At fourteen, Smith left his mother's home in Texas and moved to Portland, Oregon, to live with his father, who was then working as a psychiatrist. It was around this time that Smith began using drugs, including alcohol, with friends. He also began experimenting with recording for the first time after borrowing a four-track recorder. At high school, Smith played clarinet in the school band and played guitar and piano; he also sang in the bands Stranger Than Fiction and A Murder of Crows, billed as either Steven Smith or "Johnny Panic". His bandmates included Jason Hornick. He graduated from Lincoln High School as a National Merit Scholar.

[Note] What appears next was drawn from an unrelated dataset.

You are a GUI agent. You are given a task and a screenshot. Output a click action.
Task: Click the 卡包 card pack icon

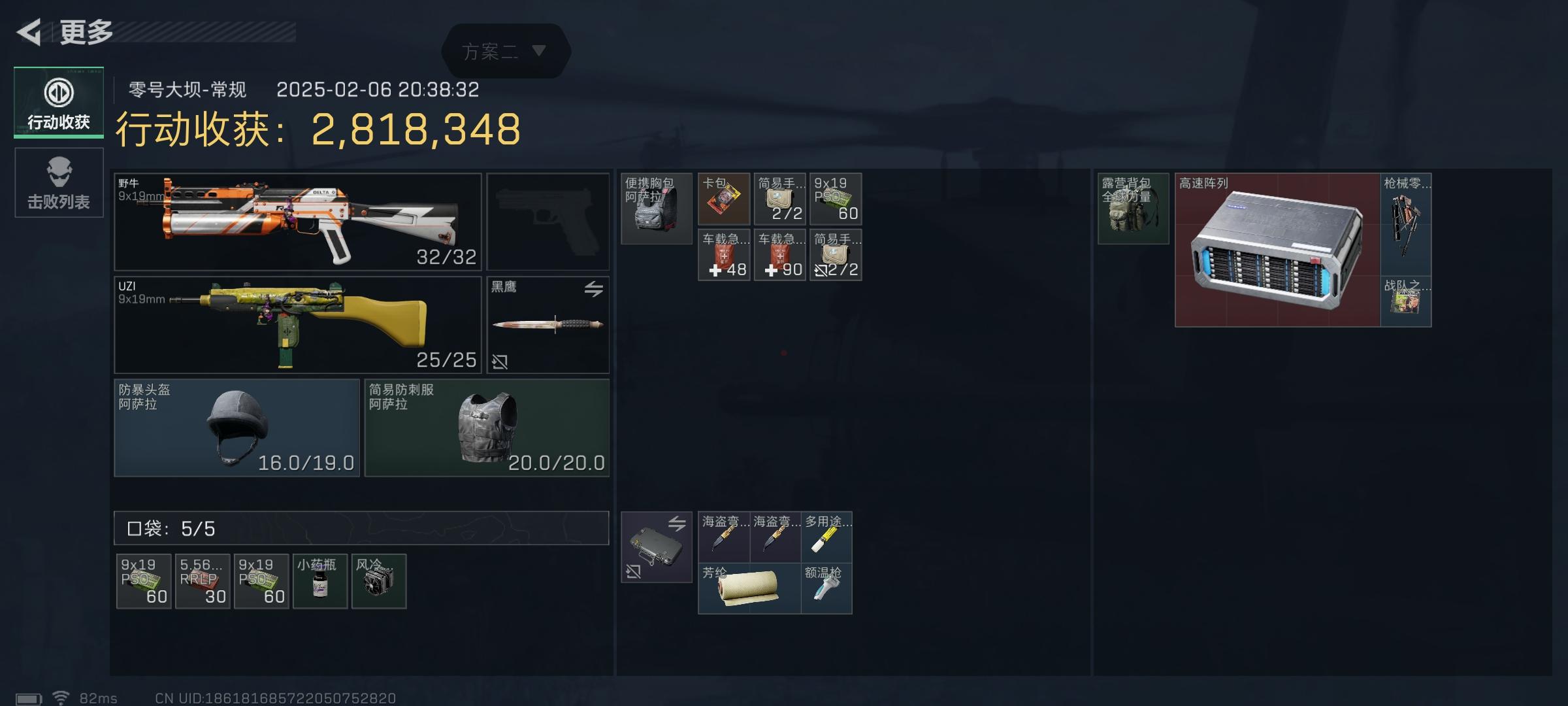(x=724, y=199)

After graduation, Smith began calling himself "Elliott", saying that he thought "Steve" sounded too much like a "jock" name, and that "Steven" sounded "too bookish". According to friends, he had also used the pseudonym "Elliott Stillwater-Rotter" during his time in the band A Murder of Crows. Biographer S. R. Shutt speculates that the name was either inspired by Elliott Avenue, a street that Smith had lived on in Portland, or that it was suggested by his then-girlfriend. A junior high acquaintance of Smith speculates Smith changed his name so as not to be confused with Steve Smith, the drummer of Journey.

== Career ==

=== 1991–1996: Heatmiser ===

In 1991, Smith graduated from Hampshire College in Amherst, Massachusetts with a degree in philosophy and political science. "Went straight through in four years", he explained to Under the Radar in 2003. "I guess it proved to myself that I could do something I really didn't want to for four years. Except I did like what I was studying. At the time it seemed like, 'This is your one and only chance to go to college and you had just better do it because some day you might wish that you did.' Plus, the whole reason I applied in the first place was because of my girlfriend, and I had gotten accepted already even though we had broken up before the first day." His undergrad senior thesis was titled "Toward a Post-Structuralist Feminist Jurisprudence" and was heavily inspired by feminist theorist Catharine Mackinnon. After he graduated, he "worked in a bakery back in Portland with a bachelor's degree in philosophy and legal theory".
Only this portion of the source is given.